| DATA TO PROCESS |
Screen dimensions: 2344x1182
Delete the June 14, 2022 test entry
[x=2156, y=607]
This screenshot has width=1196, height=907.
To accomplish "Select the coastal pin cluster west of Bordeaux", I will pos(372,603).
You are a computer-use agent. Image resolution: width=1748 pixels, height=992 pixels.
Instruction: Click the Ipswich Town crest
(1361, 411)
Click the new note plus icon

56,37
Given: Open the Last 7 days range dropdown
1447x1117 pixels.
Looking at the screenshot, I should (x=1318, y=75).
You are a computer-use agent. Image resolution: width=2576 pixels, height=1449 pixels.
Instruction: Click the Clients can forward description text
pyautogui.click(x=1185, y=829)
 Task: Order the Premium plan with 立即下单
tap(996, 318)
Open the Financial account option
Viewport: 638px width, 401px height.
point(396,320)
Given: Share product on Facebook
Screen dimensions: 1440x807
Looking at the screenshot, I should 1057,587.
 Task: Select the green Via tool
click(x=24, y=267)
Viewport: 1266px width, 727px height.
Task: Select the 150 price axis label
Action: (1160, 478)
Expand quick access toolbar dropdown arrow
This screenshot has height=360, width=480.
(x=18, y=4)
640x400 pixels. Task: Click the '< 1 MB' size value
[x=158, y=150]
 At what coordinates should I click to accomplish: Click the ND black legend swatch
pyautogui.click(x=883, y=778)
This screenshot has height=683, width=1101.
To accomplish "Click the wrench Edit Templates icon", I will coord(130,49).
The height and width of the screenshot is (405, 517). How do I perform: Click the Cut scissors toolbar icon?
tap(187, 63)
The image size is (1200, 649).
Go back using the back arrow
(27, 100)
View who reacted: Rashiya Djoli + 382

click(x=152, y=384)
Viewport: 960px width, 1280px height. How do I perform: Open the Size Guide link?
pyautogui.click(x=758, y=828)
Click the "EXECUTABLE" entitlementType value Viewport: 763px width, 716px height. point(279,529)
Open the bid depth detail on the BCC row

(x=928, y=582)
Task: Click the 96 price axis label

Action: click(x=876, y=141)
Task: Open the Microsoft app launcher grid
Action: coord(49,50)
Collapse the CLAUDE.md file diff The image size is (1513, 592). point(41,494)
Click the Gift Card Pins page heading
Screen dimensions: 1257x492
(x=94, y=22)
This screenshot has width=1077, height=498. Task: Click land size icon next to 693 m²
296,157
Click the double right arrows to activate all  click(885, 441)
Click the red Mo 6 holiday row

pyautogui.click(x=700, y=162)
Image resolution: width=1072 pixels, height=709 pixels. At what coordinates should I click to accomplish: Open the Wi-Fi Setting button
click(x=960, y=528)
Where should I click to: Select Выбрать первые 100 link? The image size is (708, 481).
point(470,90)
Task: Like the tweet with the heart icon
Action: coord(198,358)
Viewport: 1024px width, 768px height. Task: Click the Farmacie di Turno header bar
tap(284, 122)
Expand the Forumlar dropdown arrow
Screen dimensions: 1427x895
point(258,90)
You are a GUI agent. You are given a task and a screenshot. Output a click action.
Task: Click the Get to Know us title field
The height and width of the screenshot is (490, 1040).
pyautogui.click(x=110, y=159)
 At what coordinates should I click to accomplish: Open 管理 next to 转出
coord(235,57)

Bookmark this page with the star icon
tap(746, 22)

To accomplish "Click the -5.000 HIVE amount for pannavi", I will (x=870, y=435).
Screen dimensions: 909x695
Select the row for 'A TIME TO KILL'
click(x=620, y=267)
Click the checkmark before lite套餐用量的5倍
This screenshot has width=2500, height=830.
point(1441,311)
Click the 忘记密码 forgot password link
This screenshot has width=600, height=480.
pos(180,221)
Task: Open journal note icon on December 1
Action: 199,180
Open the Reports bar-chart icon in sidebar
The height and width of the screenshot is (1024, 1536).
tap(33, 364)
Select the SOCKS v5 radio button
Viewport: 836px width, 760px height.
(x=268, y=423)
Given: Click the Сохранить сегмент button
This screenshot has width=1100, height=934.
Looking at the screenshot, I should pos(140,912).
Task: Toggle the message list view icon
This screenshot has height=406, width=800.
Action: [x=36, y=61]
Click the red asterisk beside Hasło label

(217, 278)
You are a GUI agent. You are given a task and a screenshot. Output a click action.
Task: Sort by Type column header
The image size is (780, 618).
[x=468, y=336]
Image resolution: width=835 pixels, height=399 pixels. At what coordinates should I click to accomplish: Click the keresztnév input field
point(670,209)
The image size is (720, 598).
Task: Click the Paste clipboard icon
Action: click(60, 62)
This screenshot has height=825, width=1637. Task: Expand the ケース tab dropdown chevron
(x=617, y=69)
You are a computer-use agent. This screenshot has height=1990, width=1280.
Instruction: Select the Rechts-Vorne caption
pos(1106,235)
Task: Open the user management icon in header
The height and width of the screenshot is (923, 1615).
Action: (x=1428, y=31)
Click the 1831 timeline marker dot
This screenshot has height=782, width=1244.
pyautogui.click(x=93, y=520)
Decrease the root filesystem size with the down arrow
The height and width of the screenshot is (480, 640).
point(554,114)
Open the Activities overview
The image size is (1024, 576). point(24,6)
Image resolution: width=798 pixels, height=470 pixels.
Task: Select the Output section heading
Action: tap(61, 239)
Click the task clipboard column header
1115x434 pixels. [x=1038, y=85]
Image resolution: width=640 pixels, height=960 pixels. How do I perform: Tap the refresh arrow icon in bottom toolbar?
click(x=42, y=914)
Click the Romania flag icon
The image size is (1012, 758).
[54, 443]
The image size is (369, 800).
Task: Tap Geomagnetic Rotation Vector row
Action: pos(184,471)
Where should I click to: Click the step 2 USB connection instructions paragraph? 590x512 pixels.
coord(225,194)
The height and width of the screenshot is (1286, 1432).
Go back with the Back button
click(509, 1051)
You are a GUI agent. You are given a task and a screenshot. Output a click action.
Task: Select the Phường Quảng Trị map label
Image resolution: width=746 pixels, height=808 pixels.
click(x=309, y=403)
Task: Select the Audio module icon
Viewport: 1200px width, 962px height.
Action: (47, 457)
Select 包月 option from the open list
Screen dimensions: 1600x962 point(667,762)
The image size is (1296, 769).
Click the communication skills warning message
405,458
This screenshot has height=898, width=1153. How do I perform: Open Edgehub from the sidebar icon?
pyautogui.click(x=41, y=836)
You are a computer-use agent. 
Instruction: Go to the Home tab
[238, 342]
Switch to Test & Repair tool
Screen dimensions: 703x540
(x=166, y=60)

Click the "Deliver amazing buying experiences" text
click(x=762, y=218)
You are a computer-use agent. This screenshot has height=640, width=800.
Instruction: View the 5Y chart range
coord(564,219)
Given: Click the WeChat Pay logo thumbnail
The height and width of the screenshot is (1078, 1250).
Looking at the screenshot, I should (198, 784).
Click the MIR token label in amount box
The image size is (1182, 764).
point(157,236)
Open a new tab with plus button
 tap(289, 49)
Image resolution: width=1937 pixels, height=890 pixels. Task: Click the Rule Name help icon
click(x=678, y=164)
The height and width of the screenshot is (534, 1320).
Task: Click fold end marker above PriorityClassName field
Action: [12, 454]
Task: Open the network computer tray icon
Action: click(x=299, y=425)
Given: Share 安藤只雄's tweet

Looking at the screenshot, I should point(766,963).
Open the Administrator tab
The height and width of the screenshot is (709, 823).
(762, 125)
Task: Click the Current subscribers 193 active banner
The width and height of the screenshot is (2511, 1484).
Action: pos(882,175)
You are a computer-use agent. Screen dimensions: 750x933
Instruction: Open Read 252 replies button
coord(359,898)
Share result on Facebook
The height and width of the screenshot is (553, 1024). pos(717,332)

| ABOUT THIS EXERCISE |
Starting from the records above, copy each line where the string "agent" is found.

| RESULT FOR THIS TASK |
You are a computer-use agent. Image resolution: width=1748 pixels, height=992 pixels.
You are a computer-use agent. Image resolution: width=2576 pixels, height=1449 pixels.
You are a GUI agent. You are given a task and a screenshot. Output a click action.
You are a GUI agent. You are given a task and a screenshot. Output a click action.
You are a computer-use agent. This screenshot has height=1990, width=1280.
You are a GUI agent. You are given a task and a screenshot. Output a click action.
You are a computer-use agent. 
You are a computer-use agent. This screenshot has height=640, width=800.
You are a computer-use agent. Screen dimensions: 750x933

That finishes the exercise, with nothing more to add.